Yasir Jafri

Posted on Jun 28 • Originally published at yasir323.hashnode.dev

The Transactional Outbox Pattern: Solving the Dual-Write Problem

#python #distributedsystems #systemdesign #microservices

There's a particular kind of bug I've learned to be afraid of. It doesn't throw an exception. It doesn't show up in your tests. It passes code review, ships on a Friday, and works perfectly for three weeks. Then one night a customer pays for an order, gets charged, and never receives a confirmation. Support can't reproduce it. The logs look clean. The order is right there in the database.

What happened is that your service did two things that looked like one thing:

async def create_order(payload):
    await db.save(order)  # 1. write to your database
    await broker.publish("order.created", evt)  # 2. notify

These two lines are the most innocent-looking distributed systems bug I know. This article is about why they're broken, why none of the "obvious" fixes actually work, and how the transactional outbox pattern fixes them properly, including the parts of the pattern that the tidy architecture diagrams quietly leave out.

The dual-write problem

Step back and look at what those two lines actually do. They write to two different systems, your database and your message broker, and there is no transaction spanning both. The database doesn't know the broker exists. The broker doesn't know the database exists. You are hoping both succeed, and hope is not a delivery guarantee.

Here's the failure that bites people:

The order is safely in your database. The event was never published. Every downstream system: the email service, the analytics pipeline, the ledger, the warehouse, etc have no idea this order exists. Nothing errored. Nothing retried. The event simply evaporated.

And crashing isn't the only way to lose. Walk through the combinations:

DB commits, then crash before publish → order exists, event lost (the case above).
Publish "succeeds" but the ack times out → you retry and publish a duplicate.
You flip the order - publish first, then save → crash in between, and now you've announced an order that doesn't exist.
Publish succeeds, then the DB transaction rolls back → you've told the world about something that never happened.

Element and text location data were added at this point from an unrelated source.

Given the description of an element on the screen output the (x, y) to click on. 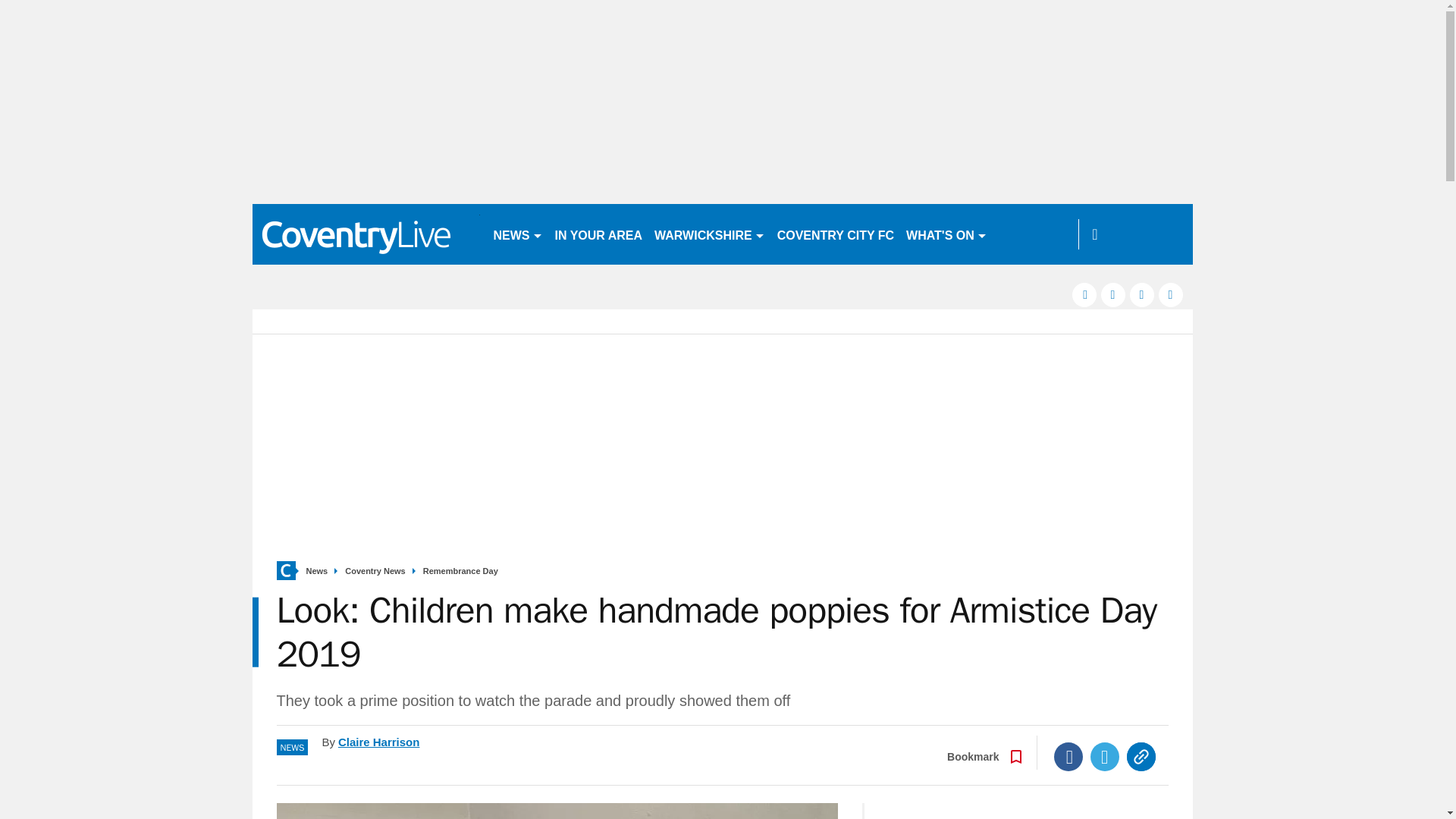
pinterest (1141, 294)
NEWS (517, 233)
coventrytelegraph (365, 233)
Facebook (1068, 756)
WASPS RFC (1034, 233)
Twitter (1104, 756)
WARWICKSHIRE (709, 233)
COVENTRY CITY FC (835, 233)
instagram (1170, 294)
facebook (1083, 294)
Given the description of an element on the screen output the (x, y) to click on. 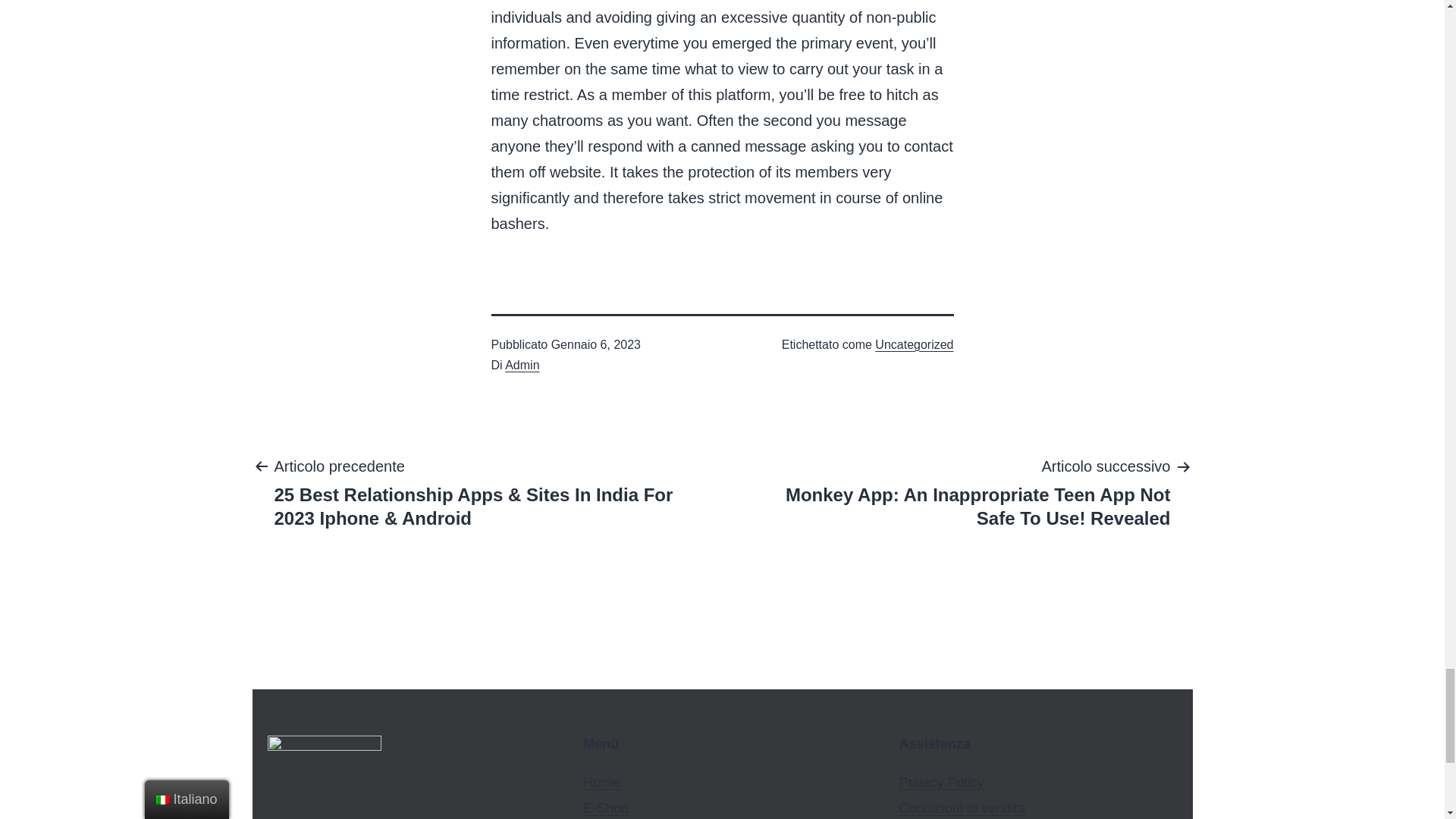
E-Shop (605, 807)
Admin (521, 364)
Privacy Policy (941, 782)
Uncategorized (914, 344)
Condizioni di vendita (962, 807)
Home (601, 782)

There is no ordering of two independent writes that survives a crash in the gap between them. That gap is the whole problem, and it has a name: the dual-write problem.

Why the obvious fixes don't work

When engineers first hit this, they reach for one of three fixes. Each one is worth killing explicitly, because each feels like it should work.

"I'll just reorder them / wrap them in try/except." Reordering moves the gap; it doesn't close it. A try/except around the publish lets you detect a failure, but what then? You can't un-commit the database row - it's already committed. You're left logging "publish failed" and... what, hoping someone reads the log? You've turned a silent failure into a slightly louder one.

"I'll use a two-phase commit (2PC) / distributed transaction." In theory, a distributed transaction coordinator could make the DB write and the broker publish atomic. In practice: most modern brokers (Kafka, SQS, Redis Streams) don't support XA transactions with your database, 2PC is operationally miserable, it couples the availability of two systems together, and it scales badly. The industry walked away from distributed transactions for good reasons. This is not the road back.

"I'll add a retry queue / background job that republishes." Now you're getting warmer - you've intuited that the event needs to be durable somewhere so it can be retried. But where do you put it durably? If you put it in a separate queue, you're back to a dual write (save to DB and save to queue). The insight you're circling is: it needs to be durable in the same place as the order.

That last instinct, taken to its conclusion, is the outbox pattern.

The core idea: turn two writes into one

The transactional outbox pattern rests on a single move: stop publishing to the broker inside your request. Instead, write the event as a row in your own database, in the same transaction as the business data.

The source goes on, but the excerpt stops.